[Source excerpt]
========================================================================

Closed michaelpollmann closed 1 year ago
The DataWrapper
object saves all the summary statistics it needs about the original data to generate new data. You should be able to save and reload it via pickle
import wgan, pickle
data_wrapper = wgan.DataWrapper(df, continuous_vars, categorical_vars, context_vars)
with open("/path/wrapper.pkl", "wb") as f:
pickle.dump(data_wrapper, f)
with open("/path/wrapper.pkl", "rb") as f:
loaded_data_wrapper = pickle.load(f)
If it saves all the summary statistics it needs, why are we asking the user to supply a dataframe during sampling? Because of the context_vars
, which the GAN is conditioned on and doesn't generate itself, so their values must be supplied during generation.
Based on your question, I assume you don't use any context_vars
. In that case, the current requirement to supply a dataframe is indeed unnecessary - mainly its shape is used to infer the desired sample size. With the current package, you could e.g. save the first row of either the real or a generated dataframe:
df.iloc[0:1].to_feather("df0.feather") # save
df0 = pd.read_feather("df0.feather") # load
and supply df0.sample(desired_sample_size, replace=True)

========================================================================

[Extracted data entries]

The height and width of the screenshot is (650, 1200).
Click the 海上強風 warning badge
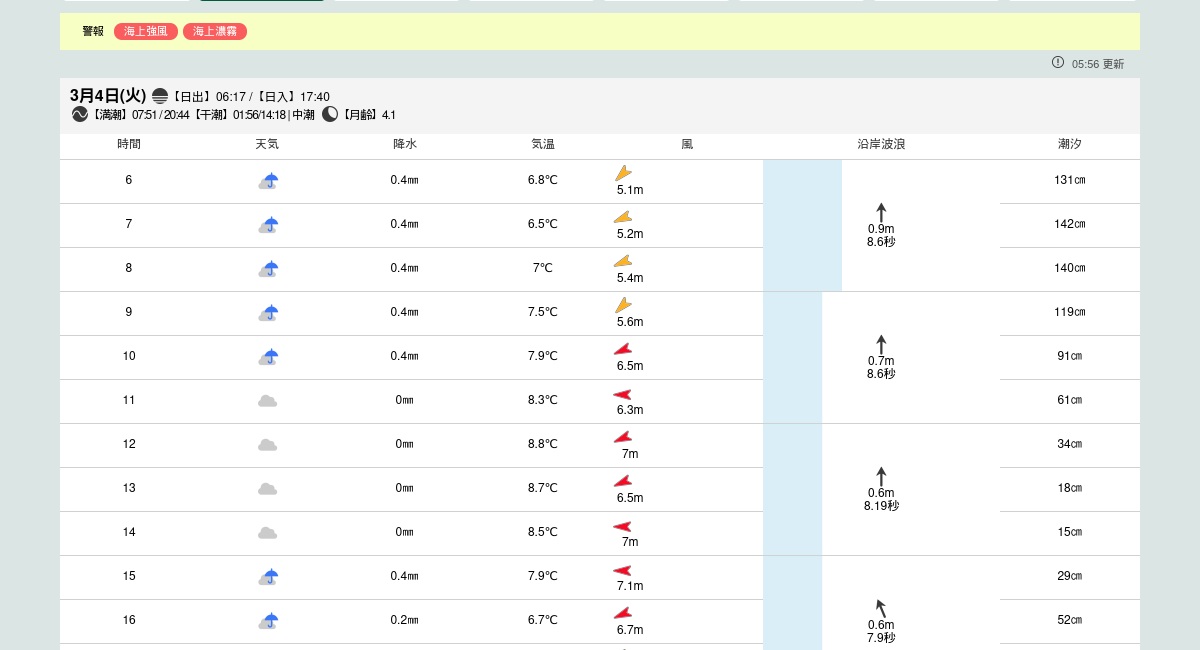coord(146,31)
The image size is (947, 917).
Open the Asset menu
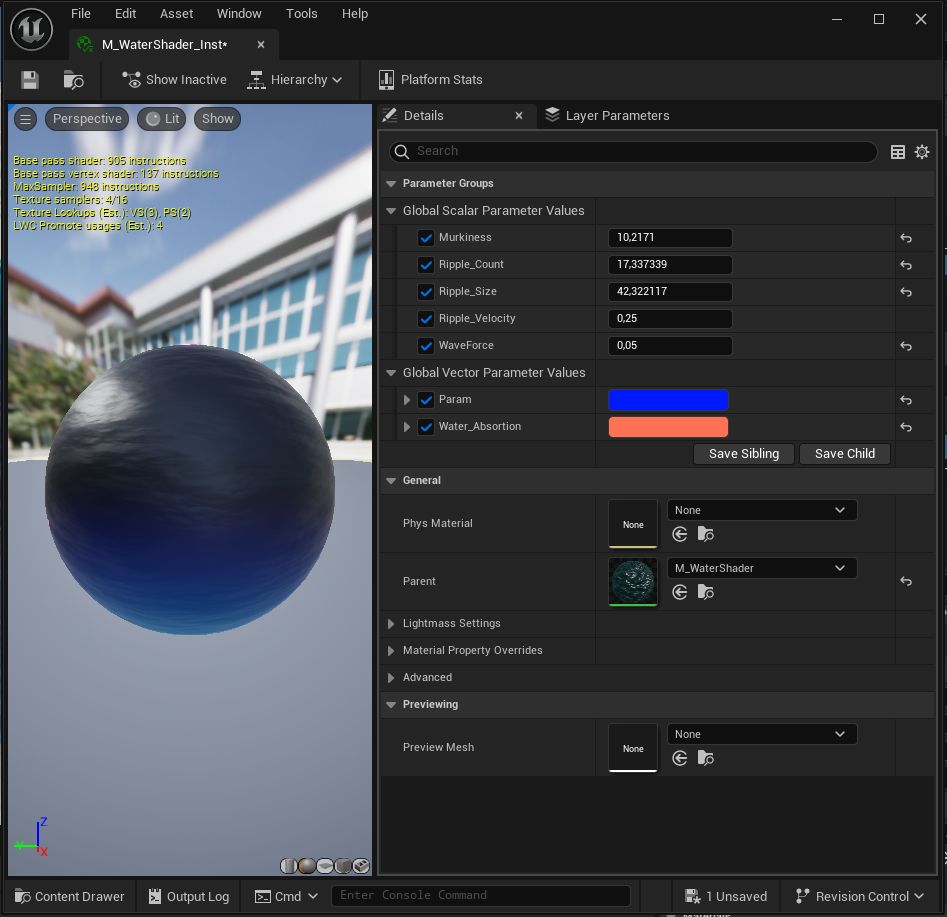[x=176, y=14]
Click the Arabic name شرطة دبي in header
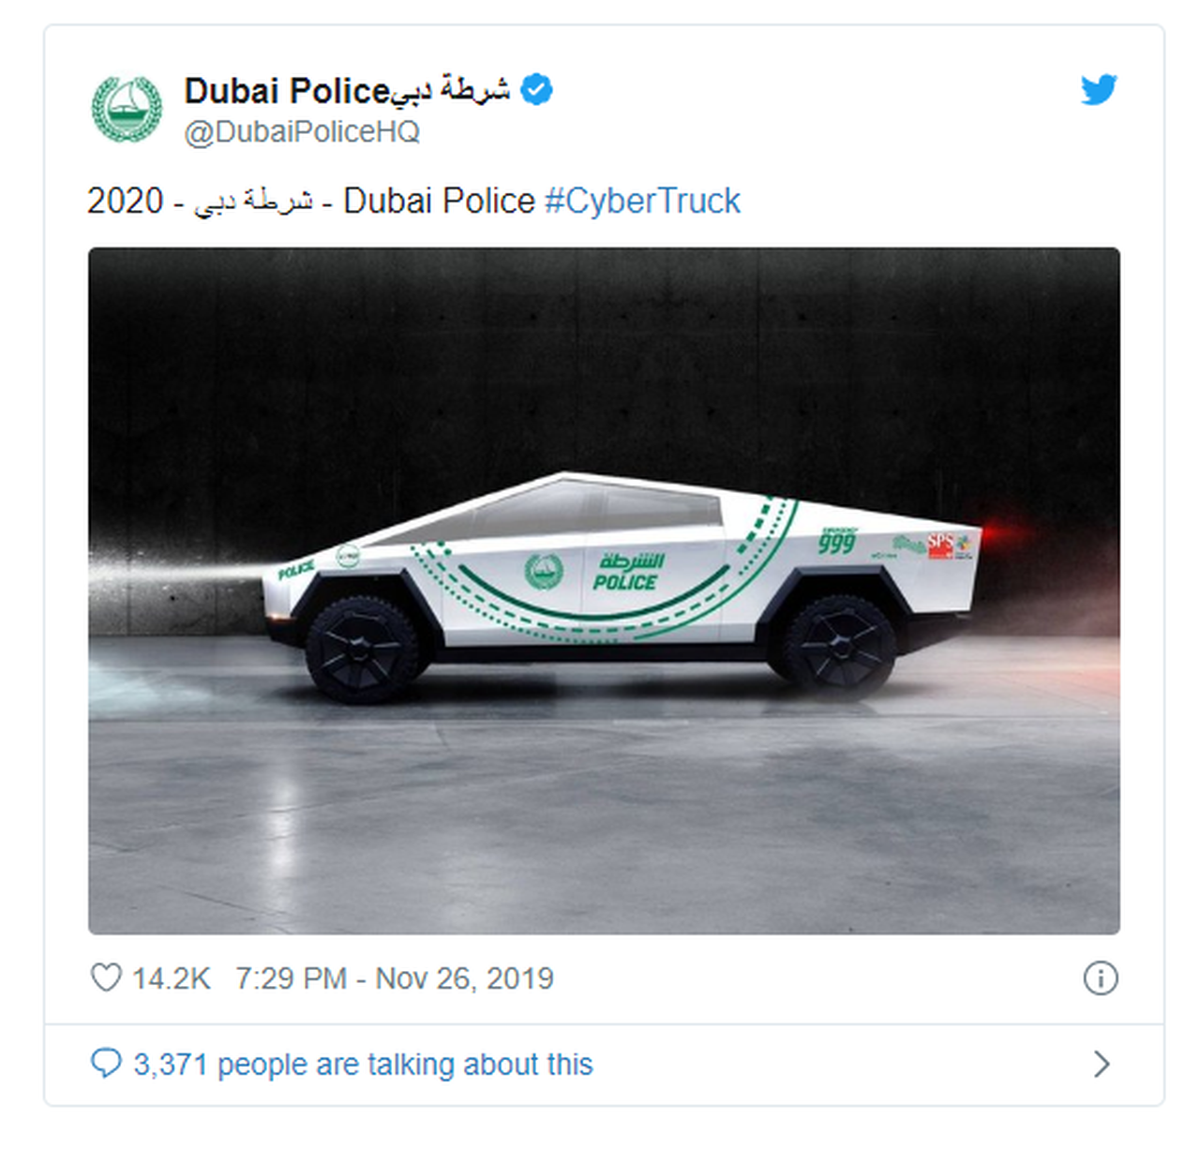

========================================================================

[Request 1]
In the wgan DataWrapper thread, when no context_vars are used, what is the supplied dataframe mainly used for during sampling?
[Request 2]
Continue the wgan DataWrapper thread from its last line.

[Expected output 1]
Its shape is used to infer the desired sample size.

[Expected output 2]
as the second argument to data_wrapper.apply_generator(...)
.
But I agree that that's unintuitive for users who don't use any context_vars
. It would be nice to add an option to supply desired_sample_size
directly, instead of the super-sampled df0
(an MVP implementation would just save df.iloc[0:1]
when the data_wrapper
is initialized and reuse it during .apply_generator
). But having two mutually-exclusive arguments introduces a new source of confusion and requires some updated docs, so I'd only add it if you feel that it would be a significant net value-add.
Thank you, saving the DataWrapper
indeed seems to work well for my first issue!
I am using context_vars
. It seems to me that the dataframe that I need to pass to apply_generator
still has to contain the columns that are being generated (not just the columns of the context_vars
). It would be great if I could supply a dataframe with just the context_vars
in it, and the other variables will be created based e.g. on information stored in the DataWrapper
.
The documentation for DataWrapper
states that the input dataframe needs to include the columns to be generated:
https://ds-wgan.readthedocs.io/en/latest/api.html#data-wrapper
"df (pandas.DataFrame) – Training data frame, includes both variables to be generated, and variables to be conditioned on"
A small example suggests that I indeed need those columns:
import pandas as pd
import wgan
import torch
import pickle
i = 4
df = pd.DataFrame()
for newcol in ["A","B"]:
df[newcol] = [i+1, i+2,i*i,i*i*i,i+1, i+2,i*i,i*i*i,i+1, i+2,i*i,i*i*i]
i=i+1
df2 = pd.DataFrame()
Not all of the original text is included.